Excerpted passage:
Carpal Tunnel Syndrome: diagnosis and treatment

Carpal tunnel syndrome predominantly affects women between the ages of 40 and 60. The causes of this disease are manifold

Although there is an individual predisposition, the onset of carpal tunnel syndrome is mainly seen in people who do heavy and/or repetitive manual work

It is also frequently observed in women during and just after pregnancy, or appears with menopause.

The real cause of CTS is increased pressure on the median nerve in the carpal canal, supported by several factors, the most important of which is inflammation of the transverse carpal ligament or increased volume (hypertrophy) of the nerve and neighbouring tendons.

As the carpal tunnel is an anatomical structure with rigid walls, a “conflict between container and content” is created.

What are the symptoms of carpal tunnel syndrome?

Assignment 1:
For each statement below, say whether it agrees with the passage on carpal tunnel syndrome, giving yes or no along with the words from the passage that decide it, quoted exactly: (a) The condition mostly affects women aged 40 to 60. (b) The carpal tunnel has flexible walls. (c) The condition can appear with menopause.
Assignment 2:
Carry the passage on carpal tunnel syndrome forward from its final line, the heading "What are the symptoms of carpal tunnel syndrome?"
The data that comes next has no connection to the passage on carpal tunnel syndrome.

Data drawn from a collection
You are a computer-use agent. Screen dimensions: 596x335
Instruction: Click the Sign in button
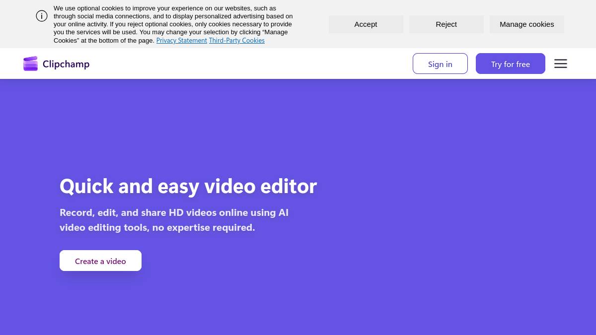(440, 64)
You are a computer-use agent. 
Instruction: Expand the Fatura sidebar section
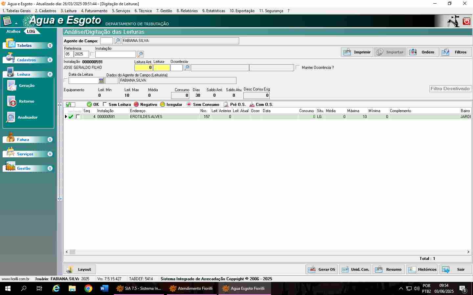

Reply 1:
(a) Yes: "Carpal tunnel syndrome predominantly affects women between the ages of 40 and 60."
(b) No: "the carpal tunnel is an anatomical structure with rigid walls"
(c) Yes: "or appears with menopause."

Reply 2:
The symptoms of carpal tunnel occur mainly in the initial phase, during the night, with the appearance of a strange tingling sensation in the first four fingers of the hand, without ever affecting the fifth finger; the tingling sensation then gives way, over time, to a form of stiffness and swelling of the fingers of the hand (especially in the morning) with burning and a progressive and increasingly evident loss of sensitivity and grip of the hand.

The patient is no longer able to pick up small objects, such as coins or a sewing needle, and it also becomes uncomfortable to hold the telephone receiver, the steering wheel of the car or the handlebars of the bicycle.

Often, ‘shocks’ can also be felt.

In the advanced stages of median nerve pain, it is common to observe hypotrophy of the thumb muscles with the formation of a real “hole”.

What test should be done to be sure of the diagnosis of Carpal Tunnel Syndrome?

For absolute diagnostic certainty, an electromyographic examination should be performed, which serves to highlight the slowing of the median nerve conduction velocity.

Once carpal tunnel syndrome has been diagnosed, what treatment should be followed?

The treatment of the initial forms involves the use of a wrist brace for the night, anti-inflammatory and neurotrophic drugs and physiokinesitherapy.

Some also perform corticosteroid infiltrations, which I personally do not do because of possible complications.

When these procedures no longer give the desired benefit, surgical treatment must necessarily be proposed.